Les haïkus de femmes innues
En 2009, Francine Chicoine organise à Baie-Comeau, un Camp Haïku. À cette occasion, elle rencontre trois femmes innues, du peuple autochtone de la Côte-Nord, auparavant connu sous le nom de Montagnais : Louise Canapé, Shan Dak (Jeanne d’Arc Vollant) et Louve Mathieu. Quelques semaines après le camp, elle leur propose la rédaction de haïkus qui pourraient faire l’objet d’un livre.
L’ouvrage paraît finalement aux Éditions David, à Ottawa, en 2012 S’agripper aux fleurs.

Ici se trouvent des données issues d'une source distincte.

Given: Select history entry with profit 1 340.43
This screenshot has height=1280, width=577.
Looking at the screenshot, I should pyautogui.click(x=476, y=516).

Comme le dit le quatrième de couverture, ce recueil est empreint d’une saveur typiquement autochtone. «Des mots tendres témoignent de l’admiration vouée aux ancêtres; des mots drus disent les frustrations, les abus, les blessures à l’âme, le désarroi.» Voici des extraits de chacune des trois auteures.
LOUISE CANAPÉ
Les objets sacrés
Étalés sur un tapis
Attente du rituel
Réserve autochtone
Pouvoir entrer n’importe où
Sans frapper
La rue est aux jeunes
Une auto zigzague
Pour les éviter
Fête de sainte Anne
Ce port de tête des femmes
Au chapeau perlé
Jeune fille assidue
À l’école Uashkaikan
Huitième mois de grossesse
Des hommes
Caisse de bière à la main
Premier jour du mois
Dernière nomade
La babiche entre ses doigts
Devient raquette
SHAN DAK
Après tant d’années
Des pas hantent encore ses nuits
Pensionnat indien
Tente de sudation
Avant d’entrer dans la noirceur
Se dépouiller
Veillée funèbre
Cornées par l’enfilage des perles
Les mains de grand-mère
Le tambour sacré
Du guérisseur innu
Je l’entends encore
La vie en ville
Des objets traditionnels
Plein la maison
Thé du Labrador
L’odeur de la toundra
Dans ma tasse
Paiement d’épicerie
Sortir sa carte indienne
Devant tous ces Blancs
LOUVE MATHIEU
Carcasse de hibou
Le vieil Innu se penche
Pour une plume
Soir d’été indien
Durant Star Académie
Personne dans les rues
Mines à ciel ouvert
De jeunes Innus se chamaillent
Pour un pneu rouge
Musée autochtone
Entouré d’objets anciens
Le guide et son iPod
Épicerie du mois
Faire semblant d’être blanche
À la caisse de Walmart
Dépanneur du coin
La vieille parle encore
Du temps de la chasse
Pause-café
Expliquer encore une fois
La couleur de ma peau.
L’immense talent de quelques mots pour décrire tout un univers.
Avec ce billet-ci, vous trouvez six billets sur les haïkus sur ce site.
Quel titre magnifique !
Inspirant ces haïkus !
Sous la jupe des nuages
Tendresse, pensées
Pour ces femmes s’agrippant aux fleurs
Parce que la vie est sacrée !
Merci beaucoup beaucoup, chère Ode. Ce billet fait un malheur depuis hier et j’en suis tellement content ! Ces femmes sont merveilleuses et pleines de talent, elles savent «nommer»… et tout en couleurs.
Merci Merci! Je découvre ce billet. Un bonheur. Je note. C’est magnifique.